Sebelumnya diketahui, PPKM Level 1 dilaksanakan dengan ketentuan, mulai dari capaian vaksinasi dosis dua pada pendidik dan tenaga kependidikan di atas 80 persen, capaian vaksinasi dosis dua pada lansia di atas 50 persen, serta vaksinasi pada peserta didik yang terus berlangsung sesuai aturan di tingkat kota/kabupaten.
"PTM terbatas dilaksanakan setiap hari. Jumlah peserta didik dapat 100 persen dari kapasitas ruang kelas dan waktu belajar hingga enam jam pelajaran per hari. Protokol kesehatan harus menjadi perhatian utama bagi seluruh warga sekolah," ujar Nahdiana.

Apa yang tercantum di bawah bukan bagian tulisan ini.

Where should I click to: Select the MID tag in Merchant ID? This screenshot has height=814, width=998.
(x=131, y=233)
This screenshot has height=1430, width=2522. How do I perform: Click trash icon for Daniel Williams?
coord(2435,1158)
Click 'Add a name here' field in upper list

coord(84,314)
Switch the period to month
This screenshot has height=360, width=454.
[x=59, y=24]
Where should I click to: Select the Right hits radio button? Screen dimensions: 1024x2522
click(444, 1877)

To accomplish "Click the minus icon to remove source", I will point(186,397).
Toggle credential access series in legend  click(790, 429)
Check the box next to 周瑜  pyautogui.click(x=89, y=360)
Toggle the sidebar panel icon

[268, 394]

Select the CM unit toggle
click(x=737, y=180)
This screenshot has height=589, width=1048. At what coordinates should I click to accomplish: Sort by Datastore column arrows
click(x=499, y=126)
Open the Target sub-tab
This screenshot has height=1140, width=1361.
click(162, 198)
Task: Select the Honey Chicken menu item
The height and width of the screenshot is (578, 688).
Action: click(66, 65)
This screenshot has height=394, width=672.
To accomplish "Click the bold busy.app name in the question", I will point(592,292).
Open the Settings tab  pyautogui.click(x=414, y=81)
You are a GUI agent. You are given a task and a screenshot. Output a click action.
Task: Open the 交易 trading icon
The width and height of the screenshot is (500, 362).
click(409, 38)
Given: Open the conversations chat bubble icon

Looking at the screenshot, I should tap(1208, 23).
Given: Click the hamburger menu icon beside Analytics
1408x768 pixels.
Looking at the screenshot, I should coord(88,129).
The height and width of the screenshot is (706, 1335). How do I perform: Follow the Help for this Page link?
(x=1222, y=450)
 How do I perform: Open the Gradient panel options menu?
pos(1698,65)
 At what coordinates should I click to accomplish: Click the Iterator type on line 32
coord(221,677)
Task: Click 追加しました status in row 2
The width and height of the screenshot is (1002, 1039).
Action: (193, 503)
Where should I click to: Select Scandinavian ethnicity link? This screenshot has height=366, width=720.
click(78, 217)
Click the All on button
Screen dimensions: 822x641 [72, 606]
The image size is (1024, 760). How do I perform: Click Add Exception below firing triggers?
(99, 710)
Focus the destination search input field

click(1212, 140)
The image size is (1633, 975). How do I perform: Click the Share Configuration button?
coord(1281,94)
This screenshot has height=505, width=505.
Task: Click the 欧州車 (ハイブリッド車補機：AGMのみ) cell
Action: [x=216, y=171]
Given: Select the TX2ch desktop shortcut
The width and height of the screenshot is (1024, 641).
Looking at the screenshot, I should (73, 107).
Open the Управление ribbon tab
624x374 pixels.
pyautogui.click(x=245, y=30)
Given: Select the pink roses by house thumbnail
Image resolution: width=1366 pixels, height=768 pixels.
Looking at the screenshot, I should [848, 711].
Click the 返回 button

Nahdiana menjelaskan, bagi peserta didik yang belum dapat mengikuti PTM terbatas di sekolah karena pertimbangan orang tua, dapat memberikan keterangan kepada pihak sekolah dan tetap memperoleh layanan pembelajaran secara daring serta tetap mendapat hak penilaian.
"Diharapkan, orang tua dan masyarakat dapat memberikan dukungan agar pelaksanaan PTM terbatas berjalan sesuai dengan prosedur yang ada," katanya.